In the mid-1990s, when I first became interested in how other hospitalist groups were organized, I started surveying by phone all the groups I could find. It was really unusual to find a group larger than four or five full-time equivalent (FTE) hospitalists. Since then, the size of a typical hospitalist group has grown steadily, and data reported in SHM’s “2007-2008 Bi-Annual Survey on the State of Hospital Medicine” shows the median number of FTE physicians in HM groups is 8.0 (mean of 9.75). So in just a few years, our field has grown in such a way that half of all groups in operation now have more than eight physician FTEs. I think most future growth in numbers of hospitalists will be due to individual practices getting larger, rather than new practices starting up.
I work regularly with groups that have more than 20 FTEs, and I have found that large groups tend to have a number of attributes in common.
Separate Daytime Admitter and Rounder Functions
Large groups almost always staff admitter and rounder functions with separate doctors around the clock. That means patients arriving during regular business hours are admitted by a different doctor (the admitter) than the doctor who will provide their care on Day Two and beyond (the rounder).
Although such a system is popular, I suggest every group challenge itself to think about whether it really is the best system. Most groups, regardless of size, have about a quarter to a third of their new admits and consults arrive between 7 a.m. and 5 p.m. If the group did away with a separate admitter during the day and moved all daytime admitters into additional rounder positions, all the daytime admissions could be rotated among all of the daytime doctors, and those patients would typically be seen by the same hospitalist the next day. That would improve hospitalist-patient continuity for the patients who arrive during the day, which might improve the group’s overall efficiency as well as quality and patient satisfaction. Each rounder would become responsible for seeing up to three new consults or admissions during the course of the daytime rounding shift, and the list of new patients to take over each morning—patients admitted by the evening and night admitters—would be smaller.

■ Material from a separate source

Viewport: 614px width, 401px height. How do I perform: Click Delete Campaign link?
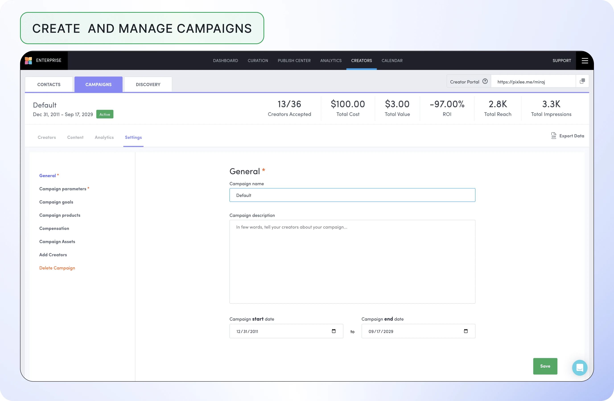coord(57,268)
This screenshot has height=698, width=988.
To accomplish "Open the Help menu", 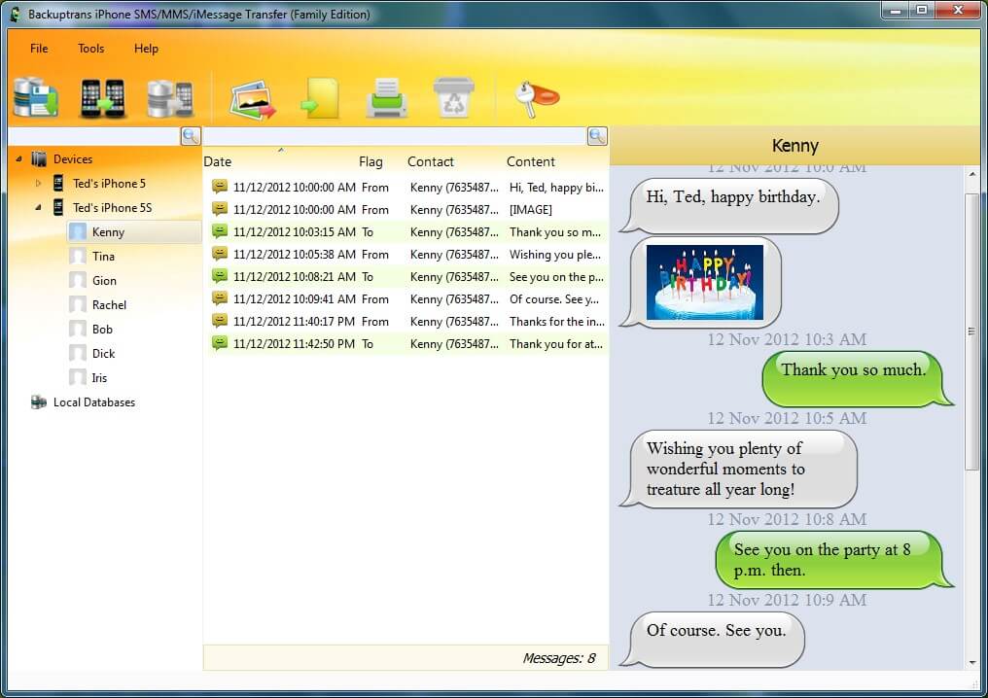I will point(146,49).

Of course, one significant benefit of having a separate admitter shift during the day is relieving the rounding doctors of the stress of interrupting rounds for an unpredictable number of new admissions each day. And if the new admissions arrive in the morning, throughput may suffer as it might mean the rounding doctor may see “dischargeable” patients later in the day.

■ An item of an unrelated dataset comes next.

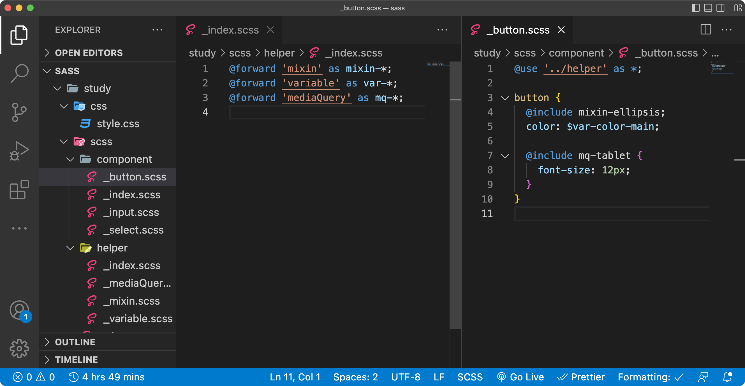
Task: Open the Search view in activity bar
Action: click(x=19, y=73)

I think there is room for debate about whether it is best for large groups to have a separate admitter during the day, but whatever approach a group chooses, it should acknowledge the costs of that approach and not just assume that it is the only one that is feasible or reasonable.
Who Is Caring for Whom?
The larger the hospitalist group, the more difficulty nurses and other staff have understanding exactly how patients are distributed among the doctors. When one hospitalist rotates “off service” to be replaced by another the next day, or when overnight admissions are “picked up” by a rounding doctor the next morning, it can be difficult for nurses to know which hospitalist is responsible for the patient at a given moment.